(Passage to read)
=======
Thrombin Cleavage of Osteopontin and the Host Anti-Tumor Immune Response
Round 1
Reviewer 1 Report
The manuscript by Leung et is a review on the role of osteopontin (OPN) and its thrombin-mediated cleavage in tumor growth. The matter is interesting and the review is mostly clearly written. However, the title does not hit the matter of the review and some lacking aspects of OPN activity should be included for further information.
MAJOR POINTS
1) Only a small part of the review is dedicated to the effects of OPN on the anti-tumor immune response. Since most part is dedicated to the effects of OPN on other aspects of tumor biology, I suggest to adjust the title in order to fit the global review content.
2) The review gives only few hints about the OPN activity on the adaptive immune response. I suggest to expand this topic since it may play a crucial role in the anti-tumor immune response.
3) The review gives only few hints about intracellular OPN, whose intriguing activity has been highlighted by the finding that it may play a role in crucial signaling pathways (Nat Immunol. 2015 Jan;16(1):96-106),
4) The review ignores the recent finding that, beside the other several ligands, OPN can bind also ICOSL with effects that are functionally antagonized by ICOS. These interactions may have key effects on tumor cell migration and metastatization, tumor angiogenesis and anti-tumor response (Commun Biol. 2020 Oct 26;3(1):615.).
MINOR POINTS
5) Pg 6 line 187: some text is lacking in the sentence “…to the integrin-binding sites in the sequence...”
6) Pg 10 line 381: the sentence “…where induction HLA-G caused induction of TAMs to produce OPN, which conferred the cancer cells with anti-tumor immunity as well as increasing their proliferation and invasion [108]” is not clear. Please rephrase.
=======
(Problem to work on) Using one to three sentences, explain why the reviewer report recommends changing the manuscript's title. Rely only on the reviewer report to answer.

(Stored data)
=======
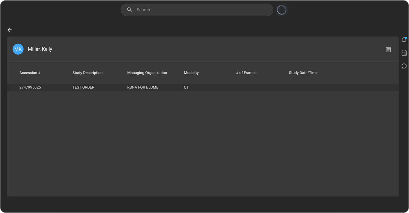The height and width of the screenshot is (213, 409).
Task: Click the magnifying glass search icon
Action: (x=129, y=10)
=======
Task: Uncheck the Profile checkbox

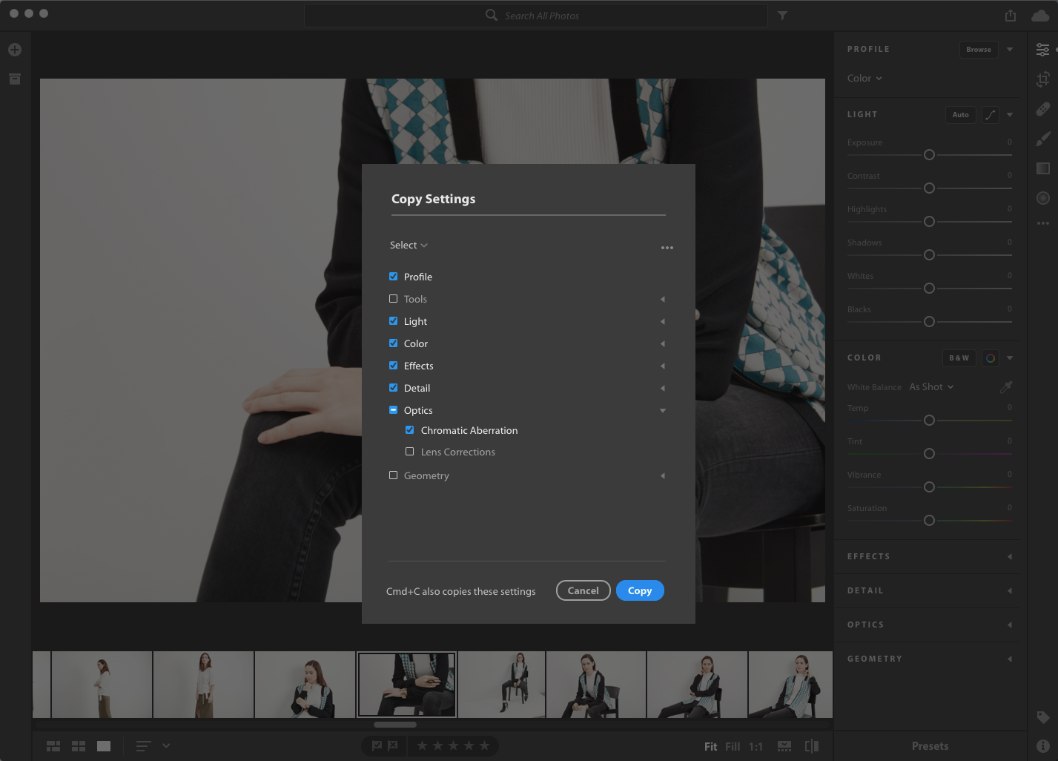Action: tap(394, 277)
=======
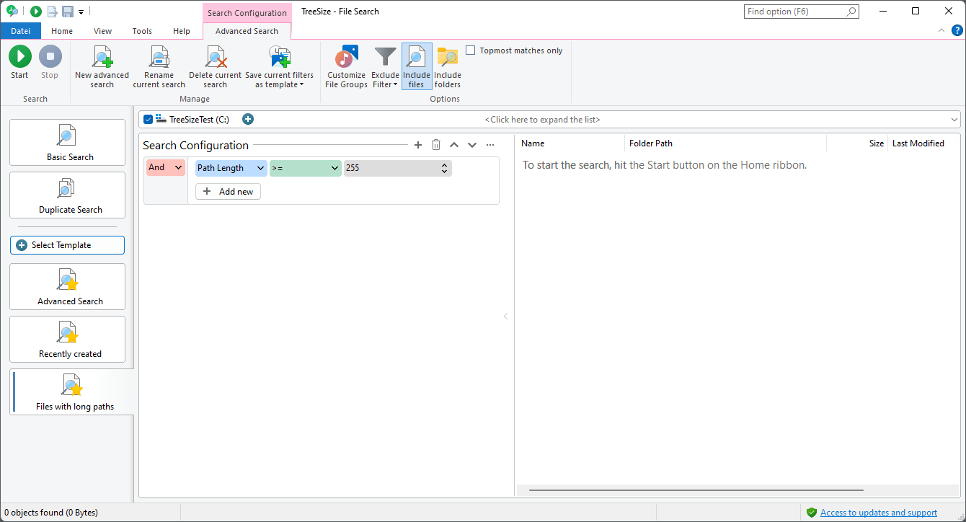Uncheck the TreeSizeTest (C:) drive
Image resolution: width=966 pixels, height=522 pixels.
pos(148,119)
=======
(Answer for this exercise) The reviewer notes that only a small part of the review covers the effects of OPN on the anti-tumor immune response, while most of it covers OPN's effects on other aspects of tumor biology. The title should therefore be adjusted to fit the review's overall content.